What you need to do:
Within the material below, locate the line with "331x225 pixels." and the line with "This screenshot has width=263, height=222.", then return those two lines and all lines between them, exactly as written.

--------------------------------

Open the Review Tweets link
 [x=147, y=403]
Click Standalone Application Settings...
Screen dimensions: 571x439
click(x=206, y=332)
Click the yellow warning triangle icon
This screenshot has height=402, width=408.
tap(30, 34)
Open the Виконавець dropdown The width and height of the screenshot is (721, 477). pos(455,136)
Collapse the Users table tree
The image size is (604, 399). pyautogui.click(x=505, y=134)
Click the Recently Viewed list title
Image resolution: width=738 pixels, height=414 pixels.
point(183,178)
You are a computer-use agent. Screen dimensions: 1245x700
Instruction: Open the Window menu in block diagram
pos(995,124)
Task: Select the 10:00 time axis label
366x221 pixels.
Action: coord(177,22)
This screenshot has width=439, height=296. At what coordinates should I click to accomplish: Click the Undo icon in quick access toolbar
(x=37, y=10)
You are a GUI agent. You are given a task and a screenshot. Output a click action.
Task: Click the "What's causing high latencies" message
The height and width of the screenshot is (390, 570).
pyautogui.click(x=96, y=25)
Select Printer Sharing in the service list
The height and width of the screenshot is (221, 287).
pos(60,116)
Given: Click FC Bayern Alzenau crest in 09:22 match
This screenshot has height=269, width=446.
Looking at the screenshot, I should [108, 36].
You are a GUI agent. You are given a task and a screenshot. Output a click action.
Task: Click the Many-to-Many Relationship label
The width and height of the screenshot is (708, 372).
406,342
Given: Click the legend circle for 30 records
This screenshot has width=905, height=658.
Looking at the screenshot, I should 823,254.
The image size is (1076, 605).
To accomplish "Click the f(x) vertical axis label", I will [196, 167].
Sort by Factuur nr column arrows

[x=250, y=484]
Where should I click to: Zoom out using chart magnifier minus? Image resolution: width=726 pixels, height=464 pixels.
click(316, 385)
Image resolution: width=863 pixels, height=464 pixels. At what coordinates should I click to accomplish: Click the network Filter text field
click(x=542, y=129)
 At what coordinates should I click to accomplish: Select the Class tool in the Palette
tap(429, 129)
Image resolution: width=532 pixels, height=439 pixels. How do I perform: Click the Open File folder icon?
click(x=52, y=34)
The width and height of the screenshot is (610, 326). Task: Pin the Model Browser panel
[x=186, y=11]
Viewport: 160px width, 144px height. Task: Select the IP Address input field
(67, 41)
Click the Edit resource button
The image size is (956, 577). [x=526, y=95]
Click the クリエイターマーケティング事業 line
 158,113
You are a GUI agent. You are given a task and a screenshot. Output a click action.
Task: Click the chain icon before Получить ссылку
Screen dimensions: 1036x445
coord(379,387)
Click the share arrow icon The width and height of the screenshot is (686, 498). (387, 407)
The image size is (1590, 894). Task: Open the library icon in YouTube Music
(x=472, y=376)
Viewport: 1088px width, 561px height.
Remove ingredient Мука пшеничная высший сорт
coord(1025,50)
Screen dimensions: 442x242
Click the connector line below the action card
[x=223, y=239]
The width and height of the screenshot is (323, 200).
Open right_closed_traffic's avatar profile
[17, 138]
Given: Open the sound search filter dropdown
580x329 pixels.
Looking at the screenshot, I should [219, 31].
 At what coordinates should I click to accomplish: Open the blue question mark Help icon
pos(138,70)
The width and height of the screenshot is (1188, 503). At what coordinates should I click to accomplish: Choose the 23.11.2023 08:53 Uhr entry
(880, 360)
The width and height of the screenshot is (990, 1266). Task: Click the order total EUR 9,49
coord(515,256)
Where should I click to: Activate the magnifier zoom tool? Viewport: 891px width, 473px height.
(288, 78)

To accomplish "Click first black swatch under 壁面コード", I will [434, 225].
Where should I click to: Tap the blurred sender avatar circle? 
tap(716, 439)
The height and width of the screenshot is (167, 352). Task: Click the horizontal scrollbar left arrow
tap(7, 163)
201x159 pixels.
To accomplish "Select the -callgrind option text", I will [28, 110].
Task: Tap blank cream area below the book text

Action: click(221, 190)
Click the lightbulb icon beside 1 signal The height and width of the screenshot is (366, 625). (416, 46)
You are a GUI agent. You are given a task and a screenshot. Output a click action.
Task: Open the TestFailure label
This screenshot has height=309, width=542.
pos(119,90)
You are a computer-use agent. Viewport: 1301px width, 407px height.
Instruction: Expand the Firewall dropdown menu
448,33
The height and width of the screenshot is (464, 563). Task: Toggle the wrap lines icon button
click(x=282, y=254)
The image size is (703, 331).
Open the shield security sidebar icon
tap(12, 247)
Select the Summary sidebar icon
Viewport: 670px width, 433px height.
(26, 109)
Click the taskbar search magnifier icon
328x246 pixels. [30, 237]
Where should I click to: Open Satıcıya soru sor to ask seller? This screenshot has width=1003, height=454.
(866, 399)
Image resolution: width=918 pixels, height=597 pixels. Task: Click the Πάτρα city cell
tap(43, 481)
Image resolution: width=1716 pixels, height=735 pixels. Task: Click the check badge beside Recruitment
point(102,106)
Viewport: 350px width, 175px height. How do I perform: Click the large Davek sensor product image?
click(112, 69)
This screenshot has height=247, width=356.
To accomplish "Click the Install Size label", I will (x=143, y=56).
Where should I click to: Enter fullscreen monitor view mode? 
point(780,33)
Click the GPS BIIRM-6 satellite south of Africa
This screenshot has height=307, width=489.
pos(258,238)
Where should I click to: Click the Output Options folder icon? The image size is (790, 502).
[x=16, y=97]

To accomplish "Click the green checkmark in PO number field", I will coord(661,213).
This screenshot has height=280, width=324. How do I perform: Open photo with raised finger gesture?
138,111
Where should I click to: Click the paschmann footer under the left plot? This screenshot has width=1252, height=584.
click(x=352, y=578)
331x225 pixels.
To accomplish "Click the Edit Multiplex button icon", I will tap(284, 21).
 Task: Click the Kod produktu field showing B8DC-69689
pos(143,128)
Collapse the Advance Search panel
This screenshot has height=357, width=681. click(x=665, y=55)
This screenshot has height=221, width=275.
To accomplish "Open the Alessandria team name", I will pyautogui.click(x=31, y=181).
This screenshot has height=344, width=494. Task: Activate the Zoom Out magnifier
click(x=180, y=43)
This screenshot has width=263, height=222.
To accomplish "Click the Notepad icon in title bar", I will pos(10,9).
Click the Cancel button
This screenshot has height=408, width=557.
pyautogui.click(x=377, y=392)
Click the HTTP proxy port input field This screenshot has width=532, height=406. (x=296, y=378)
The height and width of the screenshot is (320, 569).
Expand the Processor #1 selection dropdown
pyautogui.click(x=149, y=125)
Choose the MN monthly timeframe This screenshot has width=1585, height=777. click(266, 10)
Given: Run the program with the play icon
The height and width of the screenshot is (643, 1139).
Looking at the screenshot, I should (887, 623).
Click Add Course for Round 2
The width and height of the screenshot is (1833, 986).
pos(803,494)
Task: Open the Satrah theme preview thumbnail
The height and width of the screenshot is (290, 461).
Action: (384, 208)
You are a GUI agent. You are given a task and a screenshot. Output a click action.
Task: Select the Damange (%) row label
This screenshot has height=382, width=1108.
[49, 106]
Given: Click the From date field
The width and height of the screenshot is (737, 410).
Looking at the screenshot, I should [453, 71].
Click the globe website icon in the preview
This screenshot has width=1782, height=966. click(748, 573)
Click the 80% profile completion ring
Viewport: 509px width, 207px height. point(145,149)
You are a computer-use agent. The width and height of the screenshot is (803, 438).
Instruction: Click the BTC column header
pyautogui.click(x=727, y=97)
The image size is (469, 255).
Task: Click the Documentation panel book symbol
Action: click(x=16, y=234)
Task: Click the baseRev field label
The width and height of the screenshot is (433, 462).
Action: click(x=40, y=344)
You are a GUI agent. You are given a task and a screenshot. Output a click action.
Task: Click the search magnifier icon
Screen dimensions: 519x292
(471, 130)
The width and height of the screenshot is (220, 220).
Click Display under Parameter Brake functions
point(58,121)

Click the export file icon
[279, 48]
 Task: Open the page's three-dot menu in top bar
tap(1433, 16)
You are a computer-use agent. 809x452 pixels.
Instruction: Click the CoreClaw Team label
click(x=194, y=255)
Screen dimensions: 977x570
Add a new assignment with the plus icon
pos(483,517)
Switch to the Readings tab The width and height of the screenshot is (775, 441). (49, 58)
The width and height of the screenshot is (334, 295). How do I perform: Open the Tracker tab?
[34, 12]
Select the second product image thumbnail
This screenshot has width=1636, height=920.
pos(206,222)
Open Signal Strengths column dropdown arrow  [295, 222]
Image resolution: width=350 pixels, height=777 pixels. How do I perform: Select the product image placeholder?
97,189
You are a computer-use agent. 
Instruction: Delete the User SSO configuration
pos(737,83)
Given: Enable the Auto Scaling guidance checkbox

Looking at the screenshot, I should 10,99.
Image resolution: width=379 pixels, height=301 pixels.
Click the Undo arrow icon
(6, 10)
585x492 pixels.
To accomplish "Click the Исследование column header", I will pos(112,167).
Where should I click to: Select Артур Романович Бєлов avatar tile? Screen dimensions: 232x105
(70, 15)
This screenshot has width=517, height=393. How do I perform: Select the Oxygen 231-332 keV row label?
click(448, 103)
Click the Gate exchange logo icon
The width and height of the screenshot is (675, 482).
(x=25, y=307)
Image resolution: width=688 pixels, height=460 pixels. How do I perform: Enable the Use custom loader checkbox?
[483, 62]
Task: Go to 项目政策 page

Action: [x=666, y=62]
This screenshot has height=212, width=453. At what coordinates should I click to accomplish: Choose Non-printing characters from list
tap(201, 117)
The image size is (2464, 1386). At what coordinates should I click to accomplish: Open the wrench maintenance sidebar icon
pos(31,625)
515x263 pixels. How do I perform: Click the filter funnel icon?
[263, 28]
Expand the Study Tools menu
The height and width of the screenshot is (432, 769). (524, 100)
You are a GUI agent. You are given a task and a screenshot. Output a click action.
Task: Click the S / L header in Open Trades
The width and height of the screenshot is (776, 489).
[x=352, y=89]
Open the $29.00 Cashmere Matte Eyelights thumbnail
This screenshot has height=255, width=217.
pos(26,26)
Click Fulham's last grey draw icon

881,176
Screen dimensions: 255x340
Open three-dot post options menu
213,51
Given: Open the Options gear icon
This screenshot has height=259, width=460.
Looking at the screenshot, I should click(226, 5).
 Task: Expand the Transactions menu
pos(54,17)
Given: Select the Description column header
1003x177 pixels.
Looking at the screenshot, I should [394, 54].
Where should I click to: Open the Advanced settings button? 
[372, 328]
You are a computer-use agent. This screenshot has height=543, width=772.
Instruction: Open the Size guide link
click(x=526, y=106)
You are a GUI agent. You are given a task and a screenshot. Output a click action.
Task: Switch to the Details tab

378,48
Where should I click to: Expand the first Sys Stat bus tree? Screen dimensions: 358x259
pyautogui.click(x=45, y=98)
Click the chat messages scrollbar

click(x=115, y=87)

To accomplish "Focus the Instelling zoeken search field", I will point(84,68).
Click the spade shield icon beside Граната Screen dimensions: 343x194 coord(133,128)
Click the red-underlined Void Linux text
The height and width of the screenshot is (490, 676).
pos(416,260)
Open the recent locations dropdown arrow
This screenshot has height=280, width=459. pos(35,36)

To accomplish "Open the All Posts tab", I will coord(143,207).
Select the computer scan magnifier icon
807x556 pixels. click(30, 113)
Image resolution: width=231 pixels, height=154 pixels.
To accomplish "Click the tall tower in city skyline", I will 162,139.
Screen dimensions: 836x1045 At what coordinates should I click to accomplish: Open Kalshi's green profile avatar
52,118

--------------------------------

Response area:
331x225 pixels.
To accomplish "Click the Edit Multiplex button icon", I will tap(284, 21).
 Task: Click the Kod produktu field showing B8DC-69689
pos(143,128)
Collapse the Advance Search panel
This screenshot has height=357, width=681. click(x=665, y=55)
This screenshot has height=221, width=275.
To accomplish "Open the Alessandria team name", I will pyautogui.click(x=31, y=181).
This screenshot has height=344, width=494. Task: Activate the Zoom Out magnifier
click(x=180, y=43)
This screenshot has width=263, height=222.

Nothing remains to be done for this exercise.